* DOCUMENT TEXT:

I think you might be right i am going to dig deeper into more info on exactly what these are and the effects. i do see the doctor on a regular basis and have kept him up to date on all my effects. He is now a believer 

thanks for the info and advice... hit em straight! :thumbsup:


----------



## johnD (Jan 14, 2014)

Fourputt said:


> Dennis. This guy is a spammer. He has this same post on a couple of other golf forums, also one post sales pitches. I'll let you decide if you want to dump him. If he can come back and demonstrate that he actually wants to be a participating member, then I will withdraw my accusation.


Rick,
I am no spammer friend.. I belong to two boards, this one and the Sand Trap... i am not selling anything nor am i am promoting.:laugh: I am simply asking for advice... 

thank you !


----------



## johnD (Jan 14, 2014)

johnD said:


> Rick,
> I am no spammer friend.. I belong to two boards, this one and the Sand Trap... i am not selling anything nor am i am promoting.:laugh: I am simply asking for advice...
> 
> thank you !




... input or thoughts ?


----------



## broken tee (Jan 13, 2008)

I should listen to my own words, since I'm a fat out of shape 64.5 year old, but diet and exercise should be all you need.


----------

* EXERCISE TASK: Reproduce the forum thread from "thanks for the" up to and including "withdraw my accusation.", switching "golf forums" to "golf sites".

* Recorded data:
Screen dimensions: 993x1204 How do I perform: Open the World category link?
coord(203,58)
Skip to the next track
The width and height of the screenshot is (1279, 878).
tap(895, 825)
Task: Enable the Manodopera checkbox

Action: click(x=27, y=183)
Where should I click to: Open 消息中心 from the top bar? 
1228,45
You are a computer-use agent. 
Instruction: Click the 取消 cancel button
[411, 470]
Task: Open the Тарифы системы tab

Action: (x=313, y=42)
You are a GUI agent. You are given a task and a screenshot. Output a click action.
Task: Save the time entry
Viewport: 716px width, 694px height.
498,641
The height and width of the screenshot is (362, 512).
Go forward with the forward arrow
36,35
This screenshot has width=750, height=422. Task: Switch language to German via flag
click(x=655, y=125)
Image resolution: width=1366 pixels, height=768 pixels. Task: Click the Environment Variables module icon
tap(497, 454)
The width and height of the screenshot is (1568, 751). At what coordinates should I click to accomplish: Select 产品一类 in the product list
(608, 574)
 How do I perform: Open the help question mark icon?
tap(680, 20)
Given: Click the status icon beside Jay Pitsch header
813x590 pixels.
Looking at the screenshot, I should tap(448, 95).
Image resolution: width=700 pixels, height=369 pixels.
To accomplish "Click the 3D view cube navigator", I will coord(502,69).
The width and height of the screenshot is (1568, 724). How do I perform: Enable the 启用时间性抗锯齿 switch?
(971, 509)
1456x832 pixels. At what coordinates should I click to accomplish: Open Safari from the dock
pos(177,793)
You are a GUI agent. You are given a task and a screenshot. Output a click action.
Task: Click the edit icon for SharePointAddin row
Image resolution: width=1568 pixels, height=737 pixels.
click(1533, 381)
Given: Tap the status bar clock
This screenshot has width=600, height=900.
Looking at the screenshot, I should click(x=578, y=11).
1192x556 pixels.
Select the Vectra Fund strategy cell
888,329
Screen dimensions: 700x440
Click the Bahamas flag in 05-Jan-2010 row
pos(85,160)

* WORKED SOLUTION:
thanks for the info and advice... hit em straight! :thumbsup:


----------



## johnD (Jan 14, 2014)

Fourputt said:


> Dennis. This guy is a spammer. He has this same post on a couple of other golf sites, also one post sales pitches. I'll let you decide if you want to dump him. If he can come back and demonstrate that he actually wants to be a participating member, then I will withdraw my accusation.